If they'd only seen me last time in Auckland," and he
gave an ugly laugh. "Do you think I lived on their bally pound a week?
Why, I spent that in half a day! Sometimes I wouldn't call for it for
five weeks. I'd go past the Post Office every day, knowing it was there,
and torturing myself with the thought of what I could buy with it, and
leaving it there till I'd got five pounds and could drink myself to
hell!"
She shivered. She could hear him grinding his teeth as he sat close to
her. She felt the same inarticulate helplessness that she had felt about
all the miseries of Lashnagar. She wanted, most passionately, to do
something for him. His telling her about it was, in itself, a challenge.

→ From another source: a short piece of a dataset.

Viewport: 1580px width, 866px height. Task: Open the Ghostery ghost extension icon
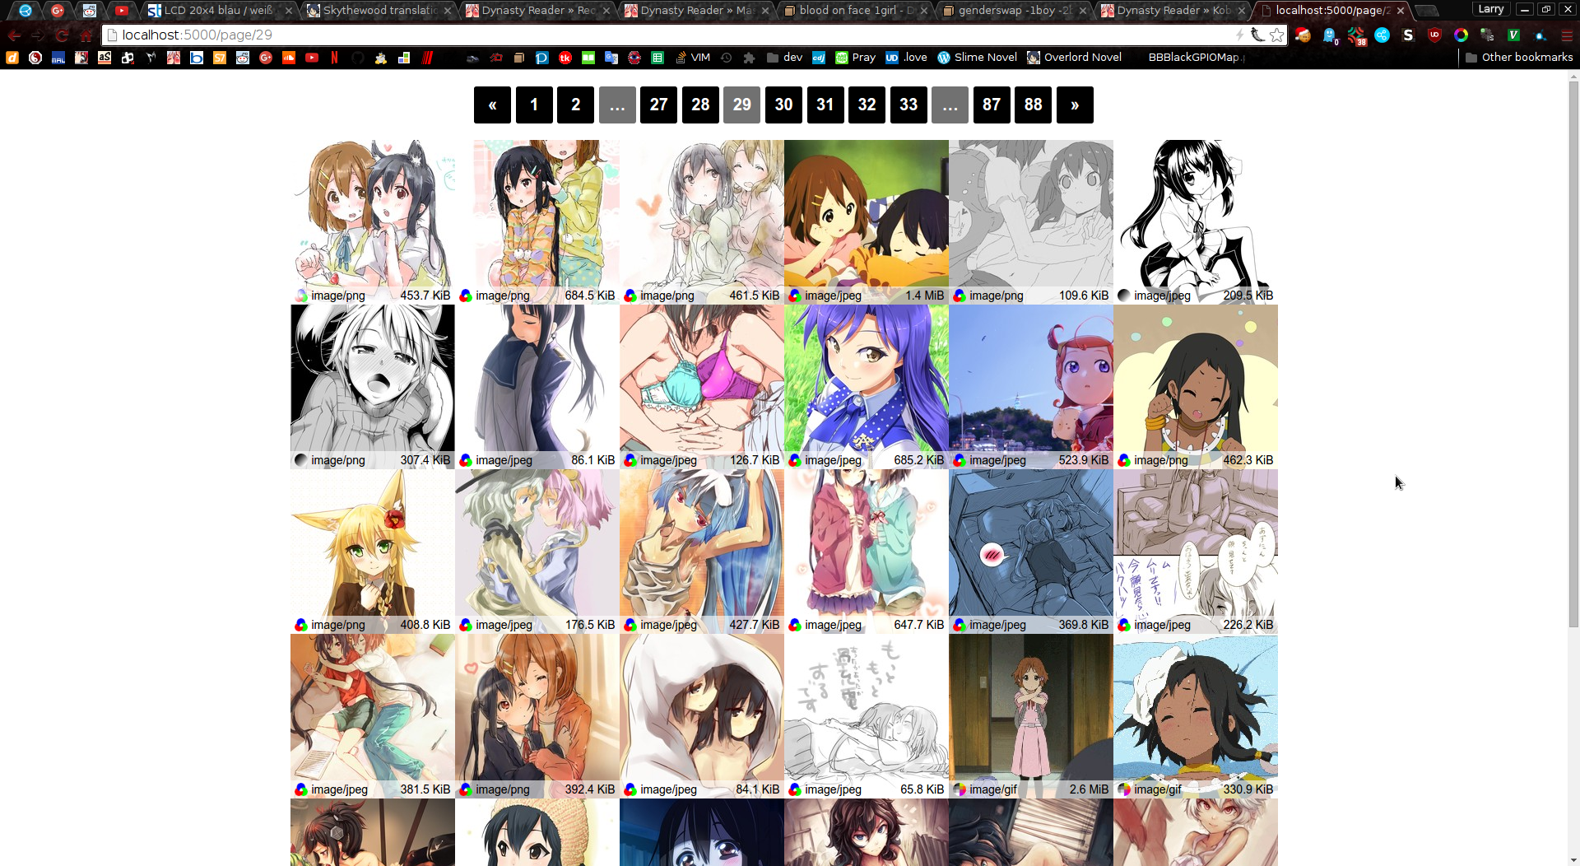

"But how did you live all the time, wasting your money like that?"
He laughed harshly.
"It's easy to live south the line--in Australasia, anyway, if you're a
drunkard. There's a lot of money about, you know. Men come from
up-country with a big cheque to knock out--shearers and men like that,
who live in the backblocks for months, hundreds of miles from hotels.
They come down from the backblocks with perhaps a hundred pounds to
spend on a week of blissful unconsciousness. Sailors come in and get
paid off too. There's a lot of freehandedness. They treat the whole bar.
If you won't drink with them, they knock you out of time before you
know where you are, sit on your chest and pour it down your neck.